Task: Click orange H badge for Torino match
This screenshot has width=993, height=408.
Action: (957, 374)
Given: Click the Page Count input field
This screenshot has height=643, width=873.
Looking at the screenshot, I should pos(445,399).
■ ■ ■ ■ ■ ■ ■
§ **Exercise task**: Reproduce the data, replacing "Click" with "Tap" wherever it occurs and changing nothing else.

§ **Task answer**:
Task: Tap orange H badge for Torino match
This screenshot has width=993, height=408.
Action: (957, 374)
Given: Tap the Page Count input field
This screenshot has height=643, width=873.
Looking at the screenshot, I should pos(445,399).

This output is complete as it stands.